#### [Data for this exercise]
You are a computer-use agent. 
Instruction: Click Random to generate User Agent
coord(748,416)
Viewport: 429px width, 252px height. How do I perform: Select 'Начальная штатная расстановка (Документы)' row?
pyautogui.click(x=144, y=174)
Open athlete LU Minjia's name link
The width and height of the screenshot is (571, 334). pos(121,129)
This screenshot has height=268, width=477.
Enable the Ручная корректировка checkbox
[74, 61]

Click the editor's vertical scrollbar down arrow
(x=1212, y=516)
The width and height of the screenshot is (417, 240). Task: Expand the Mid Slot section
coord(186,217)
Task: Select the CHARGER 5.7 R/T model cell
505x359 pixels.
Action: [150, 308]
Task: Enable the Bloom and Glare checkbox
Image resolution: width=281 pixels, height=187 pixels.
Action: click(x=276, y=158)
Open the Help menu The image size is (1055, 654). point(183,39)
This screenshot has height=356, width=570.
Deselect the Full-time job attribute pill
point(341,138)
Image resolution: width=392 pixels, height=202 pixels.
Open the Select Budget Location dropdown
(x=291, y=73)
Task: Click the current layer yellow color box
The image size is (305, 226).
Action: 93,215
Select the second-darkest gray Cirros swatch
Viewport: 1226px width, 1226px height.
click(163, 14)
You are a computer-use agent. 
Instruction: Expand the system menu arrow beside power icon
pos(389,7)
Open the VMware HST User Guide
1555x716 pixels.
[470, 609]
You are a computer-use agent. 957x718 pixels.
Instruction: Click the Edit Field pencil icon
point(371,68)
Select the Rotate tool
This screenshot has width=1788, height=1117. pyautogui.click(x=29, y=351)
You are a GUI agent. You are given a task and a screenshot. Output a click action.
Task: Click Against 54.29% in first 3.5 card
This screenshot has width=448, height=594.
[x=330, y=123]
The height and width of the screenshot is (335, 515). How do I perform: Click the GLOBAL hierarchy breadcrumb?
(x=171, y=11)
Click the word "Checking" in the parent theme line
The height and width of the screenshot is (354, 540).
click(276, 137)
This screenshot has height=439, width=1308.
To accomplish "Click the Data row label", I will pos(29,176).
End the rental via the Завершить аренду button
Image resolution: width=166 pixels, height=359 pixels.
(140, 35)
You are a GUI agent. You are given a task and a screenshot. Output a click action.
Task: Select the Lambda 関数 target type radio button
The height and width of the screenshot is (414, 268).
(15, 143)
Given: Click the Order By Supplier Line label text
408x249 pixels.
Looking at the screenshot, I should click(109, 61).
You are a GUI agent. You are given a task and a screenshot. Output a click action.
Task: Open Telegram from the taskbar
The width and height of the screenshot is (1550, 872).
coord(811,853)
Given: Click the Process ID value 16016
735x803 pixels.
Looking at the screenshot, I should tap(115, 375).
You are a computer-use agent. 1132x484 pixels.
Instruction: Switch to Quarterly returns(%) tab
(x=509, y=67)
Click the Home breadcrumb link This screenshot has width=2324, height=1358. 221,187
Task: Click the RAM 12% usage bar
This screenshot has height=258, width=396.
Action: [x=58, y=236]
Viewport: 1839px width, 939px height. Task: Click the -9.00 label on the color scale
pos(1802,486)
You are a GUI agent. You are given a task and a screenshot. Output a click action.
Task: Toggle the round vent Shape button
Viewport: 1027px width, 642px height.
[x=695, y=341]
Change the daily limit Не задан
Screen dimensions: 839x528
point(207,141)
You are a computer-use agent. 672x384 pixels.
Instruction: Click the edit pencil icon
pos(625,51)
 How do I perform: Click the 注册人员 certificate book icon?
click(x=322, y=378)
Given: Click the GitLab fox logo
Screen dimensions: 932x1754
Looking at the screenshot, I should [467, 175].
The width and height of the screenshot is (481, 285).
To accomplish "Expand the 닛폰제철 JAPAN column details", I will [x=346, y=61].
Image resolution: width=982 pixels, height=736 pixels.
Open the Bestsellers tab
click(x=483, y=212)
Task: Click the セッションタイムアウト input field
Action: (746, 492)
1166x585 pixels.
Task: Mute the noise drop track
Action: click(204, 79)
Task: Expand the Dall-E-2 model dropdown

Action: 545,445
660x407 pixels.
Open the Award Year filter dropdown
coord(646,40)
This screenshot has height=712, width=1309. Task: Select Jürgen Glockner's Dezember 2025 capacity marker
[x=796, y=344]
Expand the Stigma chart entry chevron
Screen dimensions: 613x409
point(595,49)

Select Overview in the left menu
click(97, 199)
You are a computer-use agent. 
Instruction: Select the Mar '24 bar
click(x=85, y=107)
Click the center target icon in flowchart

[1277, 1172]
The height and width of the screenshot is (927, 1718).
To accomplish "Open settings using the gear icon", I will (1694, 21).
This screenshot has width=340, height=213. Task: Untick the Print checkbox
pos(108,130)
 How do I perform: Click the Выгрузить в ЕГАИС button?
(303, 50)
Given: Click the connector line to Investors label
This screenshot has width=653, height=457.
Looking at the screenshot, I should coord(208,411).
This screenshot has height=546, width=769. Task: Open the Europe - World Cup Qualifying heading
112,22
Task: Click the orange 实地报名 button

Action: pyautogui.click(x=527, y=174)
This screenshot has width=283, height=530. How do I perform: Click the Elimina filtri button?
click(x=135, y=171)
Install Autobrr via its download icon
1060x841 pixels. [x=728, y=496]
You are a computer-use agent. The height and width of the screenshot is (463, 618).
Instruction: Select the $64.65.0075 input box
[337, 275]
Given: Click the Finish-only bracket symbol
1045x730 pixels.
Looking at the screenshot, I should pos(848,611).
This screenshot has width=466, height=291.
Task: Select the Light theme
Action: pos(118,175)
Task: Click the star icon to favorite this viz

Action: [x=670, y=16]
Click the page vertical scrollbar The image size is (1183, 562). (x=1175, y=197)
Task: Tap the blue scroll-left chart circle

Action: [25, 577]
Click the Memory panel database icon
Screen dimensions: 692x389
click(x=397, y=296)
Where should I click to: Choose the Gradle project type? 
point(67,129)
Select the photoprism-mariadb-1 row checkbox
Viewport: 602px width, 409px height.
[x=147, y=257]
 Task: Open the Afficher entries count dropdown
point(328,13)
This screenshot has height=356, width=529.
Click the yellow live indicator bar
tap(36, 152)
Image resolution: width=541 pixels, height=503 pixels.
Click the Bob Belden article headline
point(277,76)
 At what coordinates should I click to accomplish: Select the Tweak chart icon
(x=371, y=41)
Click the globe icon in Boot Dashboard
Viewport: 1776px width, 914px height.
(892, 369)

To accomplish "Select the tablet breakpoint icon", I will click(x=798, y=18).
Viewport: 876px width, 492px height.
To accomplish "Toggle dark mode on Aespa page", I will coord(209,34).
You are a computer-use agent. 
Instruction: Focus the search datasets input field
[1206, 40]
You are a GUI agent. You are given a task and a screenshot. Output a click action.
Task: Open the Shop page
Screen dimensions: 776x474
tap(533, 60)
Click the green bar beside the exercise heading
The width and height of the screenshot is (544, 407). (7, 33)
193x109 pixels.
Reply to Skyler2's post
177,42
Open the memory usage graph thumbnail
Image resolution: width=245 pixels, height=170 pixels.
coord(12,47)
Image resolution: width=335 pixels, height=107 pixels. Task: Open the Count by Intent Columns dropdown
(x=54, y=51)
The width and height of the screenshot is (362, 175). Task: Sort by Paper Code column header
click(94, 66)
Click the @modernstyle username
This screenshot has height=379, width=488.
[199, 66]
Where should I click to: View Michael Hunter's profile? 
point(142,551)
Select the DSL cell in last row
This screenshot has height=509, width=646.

#### [What is required]
Starting at the line that has "Viewport: 876px width, 492px height." and stopping after the line that has "(x=54, y=51)", rewrite those lines with "Open" changed to "Launch" and nothing else altered.

#### [Completed task]
Viewport: 876px width, 492px height.
To accomplish "Toggle dark mode on Aespa page", I will coord(209,34).
You are a computer-use agent. 
Instruction: Focus the search datasets input field
[1206, 40]
You are a GUI agent. You are given a task and a screenshot. Output a click action.
Task: Launch the Shop page
Screen dimensions: 776x474
tap(533, 60)
Click the green bar beside the exercise heading
The width and height of the screenshot is (544, 407). (7, 33)
193x109 pixels.
Reply to Skyler2's post
177,42
Launch the memory usage graph thumbnail
Image resolution: width=245 pixels, height=170 pixels.
coord(12,47)
Image resolution: width=335 pixels, height=107 pixels. Task: Launch the Count by Intent Columns dropdown
(x=54, y=51)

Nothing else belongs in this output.